(Saved entries)
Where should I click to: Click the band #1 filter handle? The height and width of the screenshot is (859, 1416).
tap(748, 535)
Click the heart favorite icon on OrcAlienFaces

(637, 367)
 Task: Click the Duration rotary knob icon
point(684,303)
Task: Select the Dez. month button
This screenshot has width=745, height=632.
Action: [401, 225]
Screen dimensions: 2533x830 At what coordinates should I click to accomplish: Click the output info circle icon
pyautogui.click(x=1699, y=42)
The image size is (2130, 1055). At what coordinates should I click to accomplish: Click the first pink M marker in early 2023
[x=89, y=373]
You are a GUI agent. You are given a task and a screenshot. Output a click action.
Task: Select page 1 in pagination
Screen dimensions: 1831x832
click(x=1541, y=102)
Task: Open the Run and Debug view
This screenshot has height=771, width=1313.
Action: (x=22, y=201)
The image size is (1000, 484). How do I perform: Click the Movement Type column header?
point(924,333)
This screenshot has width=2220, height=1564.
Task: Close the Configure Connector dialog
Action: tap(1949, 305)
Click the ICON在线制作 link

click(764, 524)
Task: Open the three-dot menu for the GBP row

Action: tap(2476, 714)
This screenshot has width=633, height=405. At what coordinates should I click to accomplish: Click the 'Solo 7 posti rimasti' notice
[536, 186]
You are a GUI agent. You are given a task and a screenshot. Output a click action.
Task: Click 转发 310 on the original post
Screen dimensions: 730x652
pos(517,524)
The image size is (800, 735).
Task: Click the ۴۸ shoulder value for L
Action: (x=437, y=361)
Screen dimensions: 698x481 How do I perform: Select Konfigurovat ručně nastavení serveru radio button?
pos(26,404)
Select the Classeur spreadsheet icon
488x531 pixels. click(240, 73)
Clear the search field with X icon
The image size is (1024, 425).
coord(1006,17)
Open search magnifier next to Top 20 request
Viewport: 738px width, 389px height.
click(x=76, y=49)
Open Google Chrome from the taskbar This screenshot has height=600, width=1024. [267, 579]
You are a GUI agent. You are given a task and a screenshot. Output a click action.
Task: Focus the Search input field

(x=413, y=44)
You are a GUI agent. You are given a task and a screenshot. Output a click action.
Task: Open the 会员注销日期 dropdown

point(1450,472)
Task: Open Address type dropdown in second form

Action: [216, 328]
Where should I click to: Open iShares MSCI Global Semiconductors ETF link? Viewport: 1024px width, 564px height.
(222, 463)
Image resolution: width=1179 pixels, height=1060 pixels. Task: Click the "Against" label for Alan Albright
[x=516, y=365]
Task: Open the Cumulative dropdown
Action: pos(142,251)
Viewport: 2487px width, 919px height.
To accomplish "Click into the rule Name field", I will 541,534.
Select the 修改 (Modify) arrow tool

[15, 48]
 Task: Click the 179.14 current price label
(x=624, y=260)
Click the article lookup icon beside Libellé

# WHAT YOU NEED TO DO
Could you print every record above exactly as it appears?

# TASK ANSWER
Where should I click to: Click the band #1 filter handle? The height and width of the screenshot is (859, 1416).
tap(748, 535)
Click the heart favorite icon on OrcAlienFaces

(637, 367)
 Task: Click the Duration rotary knob icon
point(684,303)
Task: Select the Dez. month button
This screenshot has width=745, height=632.
Action: [401, 225]
Screen dimensions: 2533x830 At what coordinates should I click to accomplish: Click the output info circle icon
pyautogui.click(x=1699, y=42)
The image size is (2130, 1055). At what coordinates should I click to accomplish: Click the first pink M marker in early 2023
[x=89, y=373]
You are a GUI agent. You are given a task and a screenshot. Output a click action.
Task: Select page 1 in pagination
Screen dimensions: 1831x832
click(x=1541, y=102)
Task: Open the Run and Debug view
This screenshot has height=771, width=1313.
Action: (x=22, y=201)
The image size is (1000, 484). How do I perform: Click the Movement Type column header?
point(924,333)
This screenshot has width=2220, height=1564.
Task: Close the Configure Connector dialog
Action: tap(1949, 305)
Click the ICON在线制作 link

click(764, 524)
Task: Open the three-dot menu for the GBP row

Action: tap(2476, 714)
This screenshot has width=633, height=405. At what coordinates should I click to accomplish: Click the 'Solo 7 posti rimasti' notice
[536, 186]
You are a GUI agent. You are given a task and a screenshot. Output a click action.
Task: Click 转发 310 on the original post
Screen dimensions: 730x652
pos(517,524)
The image size is (800, 735).
Task: Click the ۴۸ shoulder value for L
Action: (x=437, y=361)
Screen dimensions: 698x481 How do I perform: Select Konfigurovat ručně nastavení serveru radio button?
pos(26,404)
Select the Classeur spreadsheet icon
488x531 pixels. click(240, 73)
Clear the search field with X icon
The image size is (1024, 425).
coord(1006,17)
Open search magnifier next to Top 20 request
Viewport: 738px width, 389px height.
click(x=76, y=49)
Open Google Chrome from the taskbar This screenshot has height=600, width=1024. [267, 579]
You are a GUI agent. You are given a task and a screenshot. Output a click action.
Task: Focus the Search input field

(x=413, y=44)
You are a GUI agent. You are given a task and a screenshot. Output a click action.
Task: Open the 会员注销日期 dropdown

point(1450,472)
Task: Open Address type dropdown in second form

Action: [216, 328]
Where should I click to: Open iShares MSCI Global Semiconductors ETF link? Viewport: 1024px width, 564px height.
(222, 463)
Image resolution: width=1179 pixels, height=1060 pixels. Task: Click the "Against" label for Alan Albright
[x=516, y=365]
Task: Open the Cumulative dropdown
Action: pos(142,251)
Viewport: 2487px width, 919px height.
To accomplish "Click into the rule Name field", I will 541,534.
Select the 修改 (Modify) arrow tool

[15, 48]
 Task: Click the 179.14 current price label
(x=624, y=260)
Click the article lookup icon beside Libellé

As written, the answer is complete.